Mme Nadège Havet. Monsieur le président, madame la ministre, mes chers collègues, le texte que nous examinons ce matin en deuxième lecture et que nous nous apprêtons à adopter définitivement tend à créer une aide universelle d’urgence pour les victimes de violences conjugales. En tout premier lieu, je veux ici saluer votre engagement, madame Valérie Létard, vous qui êtes à l’initiative de cette proposition de loi. Le groupe RDPI se prononcera, comme il l’a fait en première lecture, en faveur de ce dispositif pertinent et déjà expérimenté dans votre département. Cette approbation est d’autant plus assurée que le dispositif répond désormais à certaines des interrogations dont nous avions fait part et sur lesquelles je reviendrai dans un instant.
Cette proposition de loi prévoit un soutien financier, dont les conditions d’octroi ont été précisées ici au mois d’octobre dernier. Il est rendu accessible, rapidement, dans un moment d’urgence. Il doit permettre aux victimes souffrantes d’être accompagnées lorsqu’elles prennent la décision difficile de quitter l’environnement violent.
Cette prise de décision, nous le savons, peut être retardée, voire empêchée, notamment en raison d’une dépendance financière. Il faut éviter cela absolument. C’est pourquoi cette nouvelle aide prendra la forme d’un prêt à taux zéro, versé en trois mensualités.
Les versements se feront soit par la CAF, soit par les caisses de la MSA, dans un délai de principe de trois à cinq jours ouvrés après la demande. Le texte prévoit l’application de cette loi dans les départements et régions d’outre-mer, ce dont nous nous félicitons.

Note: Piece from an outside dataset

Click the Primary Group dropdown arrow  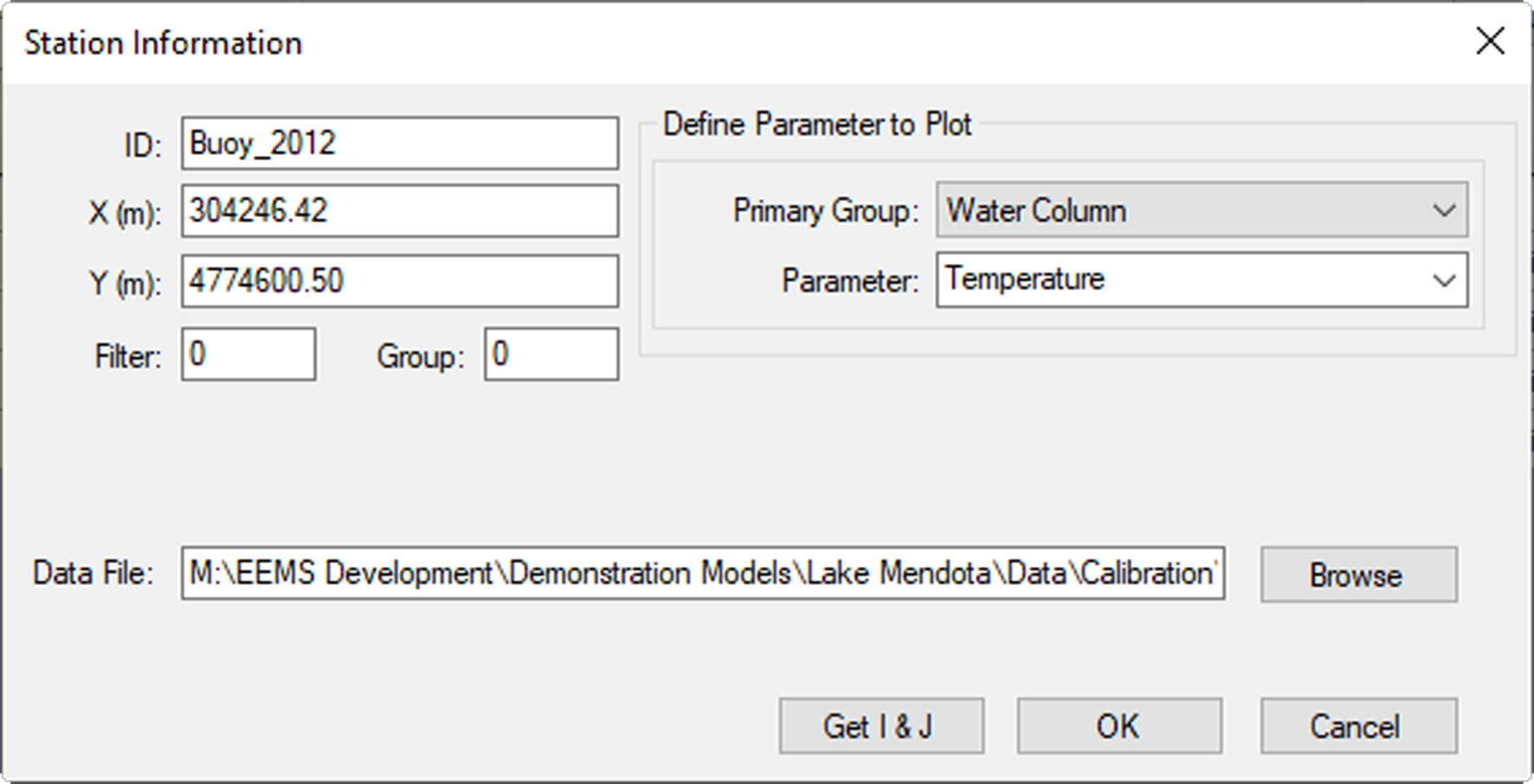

Enfin, comme nous l’avions souligné, la notion de prêt pouvait être source d’insécurité pour les personnes les plus précaires. Les modifications apportées à l’Assemblée nationale ont permis de répondre à notre inquiétude en prévoyant que cette aide pourrait être non remboursable en fonction de la situation financière et sociale et, le cas échéant, de la présence d’enfants. C’est une belle avancée.
Je rappelle ici des chiffres glaçants, qu’il faut regarder en face : 122 féminicides au sein du couple ont été recensés en 2021 et près de 160 000 plaintes pour violences conjugales enregistrées en 2020 – peut-être le double, en réalité.
Si la règle première, en droit civil et pénal, est de sortir l’auteur des violences du domicile conjugal, et non la victime, dans les faits, c’est celle-ci qui va d’abord s’en aller, nous le savons. Il faut le prendre en compte.
Cette avance financière doit aussi, pour jouer tout son rôle, aller de pair avec un accompagnement social et professionnel. Cela est prévu. De plus, elle doit être connue et accessible. C’est pourquoi l’article 2 prévoit que l’officier ou l’agent de police judiciaire qui reçoit une plainte devra en informer la victime. Il devra également enregistrer la demande et la transmettre à la CAF compétente, ainsi qu’au conseil départemental, chef de file de l’action sociale. Il sera important de pouvoir évaluer le fonctionnement de cette modalité d’accompagnement – cela est également prévu.
Pour toutes ces raisons, le groupe RDPI votera bien évidemment ce texte.
Je conclus en rappelant une autre information essentielle : le 3919 est le numéro national d’écoute téléphonique et d’orientation à destination des femmes victimes de violence, mais aussi de leur entourage et des témoins. Le 3919 est anonyme et gratuit. Le 3919, ce numéro encore et toujours… (Applaudissements.)